EXTRAIT CHOISI:
La température redevint glaciale, bien qu’il neigeât abondamment. Les mains des hommes se prenaient aux canons des fusils. On frissonnait devant les feux de bivouac. L’Empereur, qui inspectait la ligne, s’arrêta auprès d’un de ces feux et s’entretint avec les officiers suisses. Il parut sombre et absorbé. Le roi Murat, qui l’accompagnait, causait avec enjouement.

Aux avant-postes, à cinquante pas des Russes, les officiers veillaient debout, appuyés aux troncs des sapins. Les hommes dormaient sur la neige, la tête sur le sac, la main sur le fusil, serrés les uns aux autres pour ne pas mourir de froid. Une attaque des Russes pouvait se produire à tout instant. Et que réservait le lendemain, dans une situation si pleine de dangers immenses ?

LIGNES DE DONNÉES:
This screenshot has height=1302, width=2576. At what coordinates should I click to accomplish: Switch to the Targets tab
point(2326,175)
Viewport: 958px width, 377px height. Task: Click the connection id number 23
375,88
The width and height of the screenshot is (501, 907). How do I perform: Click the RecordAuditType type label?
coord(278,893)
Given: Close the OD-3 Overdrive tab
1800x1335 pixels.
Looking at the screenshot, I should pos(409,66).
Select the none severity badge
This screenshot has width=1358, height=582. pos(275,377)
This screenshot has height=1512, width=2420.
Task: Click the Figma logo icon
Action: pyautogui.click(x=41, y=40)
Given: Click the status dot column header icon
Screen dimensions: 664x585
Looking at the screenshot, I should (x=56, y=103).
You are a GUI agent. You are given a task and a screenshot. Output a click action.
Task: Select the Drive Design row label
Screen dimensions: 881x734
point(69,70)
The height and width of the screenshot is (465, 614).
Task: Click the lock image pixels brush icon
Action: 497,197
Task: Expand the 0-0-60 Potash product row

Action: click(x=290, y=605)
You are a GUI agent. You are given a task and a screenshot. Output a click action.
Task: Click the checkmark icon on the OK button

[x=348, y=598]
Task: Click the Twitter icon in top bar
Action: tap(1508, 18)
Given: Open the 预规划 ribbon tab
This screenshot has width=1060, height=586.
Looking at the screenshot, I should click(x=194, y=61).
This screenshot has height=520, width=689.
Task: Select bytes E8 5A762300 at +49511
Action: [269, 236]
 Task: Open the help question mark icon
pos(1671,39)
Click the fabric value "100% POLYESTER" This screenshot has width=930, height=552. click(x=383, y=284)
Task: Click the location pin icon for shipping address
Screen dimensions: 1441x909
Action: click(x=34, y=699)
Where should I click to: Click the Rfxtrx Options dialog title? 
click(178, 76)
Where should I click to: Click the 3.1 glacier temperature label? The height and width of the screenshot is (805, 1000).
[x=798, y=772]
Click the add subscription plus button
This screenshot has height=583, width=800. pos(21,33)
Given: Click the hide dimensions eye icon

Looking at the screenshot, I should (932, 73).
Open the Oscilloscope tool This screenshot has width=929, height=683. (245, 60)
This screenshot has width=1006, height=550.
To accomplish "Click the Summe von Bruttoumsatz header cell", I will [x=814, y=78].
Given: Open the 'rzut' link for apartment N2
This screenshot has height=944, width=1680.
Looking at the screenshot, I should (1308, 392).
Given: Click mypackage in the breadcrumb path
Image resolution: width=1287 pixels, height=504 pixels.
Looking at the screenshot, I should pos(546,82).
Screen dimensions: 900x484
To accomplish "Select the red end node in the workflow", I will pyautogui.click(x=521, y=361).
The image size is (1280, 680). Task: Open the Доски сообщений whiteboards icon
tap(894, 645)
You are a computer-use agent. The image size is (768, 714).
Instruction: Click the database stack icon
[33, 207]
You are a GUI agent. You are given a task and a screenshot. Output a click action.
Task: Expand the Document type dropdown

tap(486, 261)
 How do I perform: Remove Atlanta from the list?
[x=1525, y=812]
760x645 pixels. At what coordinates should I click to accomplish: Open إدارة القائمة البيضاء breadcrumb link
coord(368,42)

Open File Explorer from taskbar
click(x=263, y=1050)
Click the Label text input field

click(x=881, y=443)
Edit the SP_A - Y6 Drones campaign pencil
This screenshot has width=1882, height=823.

VOTRE TÂCHE:
Recopiez fidèlement le passage de l'extrait choisi qui va de « Aux avant-postes, à » à « dangers immenses ? ».

RÉPONSE RÉDIGÉE:
Aux avant-postes, à cinquante pas des Russes, les officiers veillaient debout, appuyés aux troncs des sapins. Les hommes dormaient sur la neige, la tête sur le sac, la main sur le fusil, serrés les uns aux autres pour ne pas mourir de froid. Une attaque des Russes pouvait se produire à tout instant. Et que réservait le lendemain, dans une situation si pleine de dangers immenses ?